His family-owned company was founded 45 years ago and can mill 100 tons of olives per day during the production season. The oil is extracted by purely mechanical means with no other treatment other than washing, milling, decanting and filtration. While the principle of pressing olives will never change, Sanchez has always been quick to take advantage of technology that can enhance the process and product quality as his new production equipment shows. Likewise, he was pleased to access the power of the near infrared analysis provided by the relatively low-entry cost Olivia instrument when it became available last year.
The instrument is placed on a bench top in a side room to the production. It measures the content of Fat and Moisture in olive paste or pomace within a minute. This information is used for deciding payment for deliveries of olives and how to get the best out of them in the process.
Fernando Sánchez now has much better control over raw material and he can get a virtually instant measurement of fat content remaining after the first press. He explains how he used to rely on a solvent-based analytical system that not only involved chemicals, but that also took about half an hour to get a result. “It was simply not possible to do all the measurements I wanted,” he says. “Now all the chemicals are gone and, with measurements available within a minute, I can see more and react when I need to.”
Despite its traditional image, the olive oil industry is not slow in taking new opportunities such as near infrared analysis.

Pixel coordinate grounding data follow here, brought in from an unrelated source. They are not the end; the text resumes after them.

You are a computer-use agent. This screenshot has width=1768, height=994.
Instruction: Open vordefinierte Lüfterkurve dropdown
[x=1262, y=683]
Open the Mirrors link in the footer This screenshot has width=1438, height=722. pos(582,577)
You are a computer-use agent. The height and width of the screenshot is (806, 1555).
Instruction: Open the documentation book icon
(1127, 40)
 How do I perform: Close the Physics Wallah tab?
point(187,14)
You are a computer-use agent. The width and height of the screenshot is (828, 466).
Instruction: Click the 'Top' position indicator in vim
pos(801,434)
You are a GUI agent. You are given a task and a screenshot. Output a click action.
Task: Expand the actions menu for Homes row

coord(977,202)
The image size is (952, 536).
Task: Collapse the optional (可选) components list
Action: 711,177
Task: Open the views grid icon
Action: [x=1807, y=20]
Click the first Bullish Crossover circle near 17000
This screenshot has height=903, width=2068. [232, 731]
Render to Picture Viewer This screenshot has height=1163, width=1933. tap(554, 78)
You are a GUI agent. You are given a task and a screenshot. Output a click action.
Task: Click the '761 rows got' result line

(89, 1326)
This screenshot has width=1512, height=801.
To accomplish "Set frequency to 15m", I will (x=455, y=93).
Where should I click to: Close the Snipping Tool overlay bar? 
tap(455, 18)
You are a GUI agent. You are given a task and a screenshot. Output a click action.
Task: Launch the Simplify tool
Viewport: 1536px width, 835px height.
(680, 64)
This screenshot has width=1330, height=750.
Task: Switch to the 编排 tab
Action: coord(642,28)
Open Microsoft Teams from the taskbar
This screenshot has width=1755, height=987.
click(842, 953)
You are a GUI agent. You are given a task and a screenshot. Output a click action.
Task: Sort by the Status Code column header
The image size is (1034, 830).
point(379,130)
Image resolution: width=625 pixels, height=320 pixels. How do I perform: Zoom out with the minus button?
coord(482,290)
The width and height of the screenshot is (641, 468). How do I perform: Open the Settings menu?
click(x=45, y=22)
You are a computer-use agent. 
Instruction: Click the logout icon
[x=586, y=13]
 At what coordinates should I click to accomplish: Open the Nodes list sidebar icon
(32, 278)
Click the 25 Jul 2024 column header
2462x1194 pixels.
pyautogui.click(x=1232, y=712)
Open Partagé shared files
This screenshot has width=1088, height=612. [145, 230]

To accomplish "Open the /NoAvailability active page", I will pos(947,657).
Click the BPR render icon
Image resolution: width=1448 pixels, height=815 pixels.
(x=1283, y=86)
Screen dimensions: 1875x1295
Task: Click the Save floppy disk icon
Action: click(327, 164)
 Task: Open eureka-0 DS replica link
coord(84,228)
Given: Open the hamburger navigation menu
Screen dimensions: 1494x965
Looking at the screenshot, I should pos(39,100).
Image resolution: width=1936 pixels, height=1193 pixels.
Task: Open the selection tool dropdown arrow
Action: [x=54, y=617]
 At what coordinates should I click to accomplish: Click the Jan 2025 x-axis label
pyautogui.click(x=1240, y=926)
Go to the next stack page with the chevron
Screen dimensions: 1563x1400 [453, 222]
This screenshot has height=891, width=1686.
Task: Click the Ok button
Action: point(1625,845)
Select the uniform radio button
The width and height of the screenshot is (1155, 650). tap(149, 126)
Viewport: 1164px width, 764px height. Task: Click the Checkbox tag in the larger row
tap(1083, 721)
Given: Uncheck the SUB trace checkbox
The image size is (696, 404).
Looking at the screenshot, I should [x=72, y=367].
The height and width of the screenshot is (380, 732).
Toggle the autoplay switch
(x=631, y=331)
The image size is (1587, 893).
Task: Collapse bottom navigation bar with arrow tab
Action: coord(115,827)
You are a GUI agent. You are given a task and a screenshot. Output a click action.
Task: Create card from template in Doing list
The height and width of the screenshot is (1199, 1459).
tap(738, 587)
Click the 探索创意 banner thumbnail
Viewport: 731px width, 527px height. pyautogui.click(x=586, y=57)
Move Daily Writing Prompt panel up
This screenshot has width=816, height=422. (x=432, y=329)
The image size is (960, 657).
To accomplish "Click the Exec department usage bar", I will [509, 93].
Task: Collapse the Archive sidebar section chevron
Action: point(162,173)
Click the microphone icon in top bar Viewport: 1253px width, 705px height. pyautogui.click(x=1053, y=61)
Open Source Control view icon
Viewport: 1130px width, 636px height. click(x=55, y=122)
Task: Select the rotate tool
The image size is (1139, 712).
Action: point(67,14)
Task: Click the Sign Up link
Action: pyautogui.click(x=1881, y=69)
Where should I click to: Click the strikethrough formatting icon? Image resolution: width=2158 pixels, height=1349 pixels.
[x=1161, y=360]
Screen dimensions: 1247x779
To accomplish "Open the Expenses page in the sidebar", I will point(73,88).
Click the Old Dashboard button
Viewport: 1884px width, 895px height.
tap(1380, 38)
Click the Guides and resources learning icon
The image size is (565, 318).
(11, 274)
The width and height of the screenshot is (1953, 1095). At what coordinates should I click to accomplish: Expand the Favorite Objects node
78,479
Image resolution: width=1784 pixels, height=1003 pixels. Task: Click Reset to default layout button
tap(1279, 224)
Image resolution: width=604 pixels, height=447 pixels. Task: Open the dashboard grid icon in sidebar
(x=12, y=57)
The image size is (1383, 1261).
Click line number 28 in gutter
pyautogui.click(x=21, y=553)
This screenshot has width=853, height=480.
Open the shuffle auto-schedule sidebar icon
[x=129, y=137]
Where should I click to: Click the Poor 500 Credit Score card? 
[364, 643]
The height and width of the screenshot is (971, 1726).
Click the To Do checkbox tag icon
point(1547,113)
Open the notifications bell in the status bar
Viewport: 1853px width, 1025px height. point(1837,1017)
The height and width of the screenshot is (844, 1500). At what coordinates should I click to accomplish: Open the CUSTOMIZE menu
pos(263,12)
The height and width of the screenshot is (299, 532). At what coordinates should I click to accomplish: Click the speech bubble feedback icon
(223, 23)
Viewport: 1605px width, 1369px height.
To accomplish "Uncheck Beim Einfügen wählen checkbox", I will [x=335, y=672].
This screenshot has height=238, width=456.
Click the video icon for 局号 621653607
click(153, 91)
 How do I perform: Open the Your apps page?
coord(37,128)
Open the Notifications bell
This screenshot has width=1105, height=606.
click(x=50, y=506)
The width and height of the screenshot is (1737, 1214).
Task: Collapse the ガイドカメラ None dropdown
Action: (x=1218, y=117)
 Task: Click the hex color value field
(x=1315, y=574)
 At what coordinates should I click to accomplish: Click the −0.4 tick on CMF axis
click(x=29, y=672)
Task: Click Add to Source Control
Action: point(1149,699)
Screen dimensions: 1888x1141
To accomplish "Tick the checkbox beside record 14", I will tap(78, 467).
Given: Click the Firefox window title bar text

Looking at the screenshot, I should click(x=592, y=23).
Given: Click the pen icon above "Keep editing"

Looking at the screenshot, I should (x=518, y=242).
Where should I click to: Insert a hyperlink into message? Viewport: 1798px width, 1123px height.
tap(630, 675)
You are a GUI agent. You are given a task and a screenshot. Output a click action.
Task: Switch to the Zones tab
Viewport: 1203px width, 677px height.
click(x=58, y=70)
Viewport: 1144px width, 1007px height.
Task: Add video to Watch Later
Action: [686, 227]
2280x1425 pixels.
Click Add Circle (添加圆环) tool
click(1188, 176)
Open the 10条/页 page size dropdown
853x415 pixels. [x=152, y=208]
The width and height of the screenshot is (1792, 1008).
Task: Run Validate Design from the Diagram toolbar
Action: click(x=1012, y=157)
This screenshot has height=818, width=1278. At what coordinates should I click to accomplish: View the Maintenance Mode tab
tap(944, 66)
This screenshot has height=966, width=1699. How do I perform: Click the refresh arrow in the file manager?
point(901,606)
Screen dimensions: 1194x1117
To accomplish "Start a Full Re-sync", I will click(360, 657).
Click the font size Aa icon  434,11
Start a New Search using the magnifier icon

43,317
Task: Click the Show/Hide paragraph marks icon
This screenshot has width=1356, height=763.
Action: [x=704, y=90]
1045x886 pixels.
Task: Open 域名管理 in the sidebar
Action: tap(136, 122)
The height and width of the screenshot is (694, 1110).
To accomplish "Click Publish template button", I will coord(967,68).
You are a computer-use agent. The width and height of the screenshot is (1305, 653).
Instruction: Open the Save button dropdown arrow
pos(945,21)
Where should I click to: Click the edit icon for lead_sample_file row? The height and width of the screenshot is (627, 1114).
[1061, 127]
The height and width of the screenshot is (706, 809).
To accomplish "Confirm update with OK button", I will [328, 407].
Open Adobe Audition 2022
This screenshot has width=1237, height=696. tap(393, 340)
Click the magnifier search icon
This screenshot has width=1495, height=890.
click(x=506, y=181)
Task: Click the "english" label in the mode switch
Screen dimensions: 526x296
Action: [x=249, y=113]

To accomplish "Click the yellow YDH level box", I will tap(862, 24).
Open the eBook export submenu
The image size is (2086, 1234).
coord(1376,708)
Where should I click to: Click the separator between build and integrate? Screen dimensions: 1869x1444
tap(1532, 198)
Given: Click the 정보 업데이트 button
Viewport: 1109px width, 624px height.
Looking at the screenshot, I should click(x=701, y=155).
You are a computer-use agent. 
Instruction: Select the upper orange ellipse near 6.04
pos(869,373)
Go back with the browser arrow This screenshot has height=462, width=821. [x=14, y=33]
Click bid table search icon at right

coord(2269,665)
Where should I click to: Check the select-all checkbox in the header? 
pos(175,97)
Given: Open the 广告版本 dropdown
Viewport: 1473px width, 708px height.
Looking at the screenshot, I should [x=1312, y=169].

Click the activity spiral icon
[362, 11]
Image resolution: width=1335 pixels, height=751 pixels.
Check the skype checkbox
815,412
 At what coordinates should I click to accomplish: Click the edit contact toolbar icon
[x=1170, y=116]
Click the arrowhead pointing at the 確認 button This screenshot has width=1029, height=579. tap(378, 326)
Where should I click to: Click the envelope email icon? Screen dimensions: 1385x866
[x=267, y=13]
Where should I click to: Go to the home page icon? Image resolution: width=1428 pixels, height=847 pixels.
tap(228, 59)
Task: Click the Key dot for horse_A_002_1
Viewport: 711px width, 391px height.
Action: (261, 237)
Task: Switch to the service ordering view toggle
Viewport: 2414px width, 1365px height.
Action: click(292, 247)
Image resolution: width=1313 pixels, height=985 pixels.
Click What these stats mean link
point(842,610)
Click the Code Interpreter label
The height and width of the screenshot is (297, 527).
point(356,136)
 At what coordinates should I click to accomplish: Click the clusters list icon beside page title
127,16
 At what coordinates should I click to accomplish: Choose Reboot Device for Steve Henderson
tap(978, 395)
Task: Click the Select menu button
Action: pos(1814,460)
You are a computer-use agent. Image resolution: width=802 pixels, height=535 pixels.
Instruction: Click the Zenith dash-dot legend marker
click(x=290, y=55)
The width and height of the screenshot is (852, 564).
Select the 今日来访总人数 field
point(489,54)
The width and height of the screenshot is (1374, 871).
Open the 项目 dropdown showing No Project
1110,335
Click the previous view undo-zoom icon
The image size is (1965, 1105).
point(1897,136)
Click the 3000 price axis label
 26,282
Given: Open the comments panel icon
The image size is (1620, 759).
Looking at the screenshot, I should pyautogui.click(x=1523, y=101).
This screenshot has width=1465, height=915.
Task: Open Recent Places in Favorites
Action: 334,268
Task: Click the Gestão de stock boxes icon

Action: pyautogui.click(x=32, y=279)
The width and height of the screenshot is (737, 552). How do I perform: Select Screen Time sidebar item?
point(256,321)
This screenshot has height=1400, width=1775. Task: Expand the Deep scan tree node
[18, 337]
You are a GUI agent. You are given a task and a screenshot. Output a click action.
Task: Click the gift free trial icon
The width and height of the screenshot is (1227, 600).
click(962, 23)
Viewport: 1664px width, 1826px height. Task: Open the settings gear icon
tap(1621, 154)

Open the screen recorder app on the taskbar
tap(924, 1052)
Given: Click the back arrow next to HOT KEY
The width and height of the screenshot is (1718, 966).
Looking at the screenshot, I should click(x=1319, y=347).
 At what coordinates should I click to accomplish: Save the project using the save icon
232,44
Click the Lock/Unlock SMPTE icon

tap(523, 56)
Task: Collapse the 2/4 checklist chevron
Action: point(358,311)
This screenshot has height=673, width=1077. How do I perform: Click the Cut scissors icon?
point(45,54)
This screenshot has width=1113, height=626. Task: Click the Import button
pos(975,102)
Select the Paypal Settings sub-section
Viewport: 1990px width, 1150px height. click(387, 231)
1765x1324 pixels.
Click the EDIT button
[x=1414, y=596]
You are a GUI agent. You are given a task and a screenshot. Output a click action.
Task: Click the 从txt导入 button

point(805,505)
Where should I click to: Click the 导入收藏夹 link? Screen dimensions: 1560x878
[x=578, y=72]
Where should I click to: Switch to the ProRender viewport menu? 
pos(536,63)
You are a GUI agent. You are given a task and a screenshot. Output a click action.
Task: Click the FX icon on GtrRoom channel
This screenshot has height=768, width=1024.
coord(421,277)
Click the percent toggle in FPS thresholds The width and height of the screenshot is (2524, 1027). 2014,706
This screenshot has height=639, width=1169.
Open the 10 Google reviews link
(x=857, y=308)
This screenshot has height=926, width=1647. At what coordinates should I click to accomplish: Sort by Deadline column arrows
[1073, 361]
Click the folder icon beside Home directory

Technology in hand with tradition
It may seem unusual that a small traditional business is using new technology like near infrared (NIR) analysis, but not according to Fernando who says: “The NIR technology is an important trend in the industry and FOSS technology is leading within this field.” In particular he appreciates the use of the right type of NIR technology by the designers of Olivia. “With the transmittance technology used, the near infrared light can penetrate the whole sample and get all the data required for a good measurement,” he says. “But some other solutions use near infrared reflectance, which is not so effective because the infrared light is reflected off the surface of the sample.”
Laboratory in a box
FOSS has a good reputation for NIR instruments through the OliveScan which was launched about ten years ago and that has become a reference in the industry for rapid testing. For smaller producers like Almazara Las Torres though, the price was prohibitive and the OliveScan is mainly used by larger producers and official laboratories. Now, the Olivia is available offering the same reliability of measurements as with the OliveScan, but at an affordable price and with a rapid return on investment.
Fernando Sánchez used a laboratory to check results from his Olivia instrument against the Soxhlet refererence method and made a few minor adjustments to calibrations supplied. He also sent regular samples for comparison during the critical harvest period. He found that he could count on local help from FOSS customer support in checking and adjusting the calibration and a technician came to start instrument and to give instructions.
“I can always get support from someone in person or via phone or email,” says Sanchez. “This customer service is an important aspect for this product. FOSS is known for precision and service and Olivia has the whole thing. Buying FOSS is also buying service and accuracy.”
Small footprint: Olivia is quick and easy to use and does not take up much space
For everyday use, the interface is very easy to use and intuitive so that measurements can be made quickly by anyone. Fernando can get very reliable information about the olives he buys and he can make better decisions about the production by having more insight into the pomance. “Overall, the Olivia is fundamental for our work,” he concludes. “It is improving my vision in the
production and in the business.”
Almazara Las Torres
Almazara Las Torres is located in a small town of Medina de las Torres in the Extremadura region of Spain. Its olive oil products are recognized for a distinctive quality and are obtained solely by mechanical process.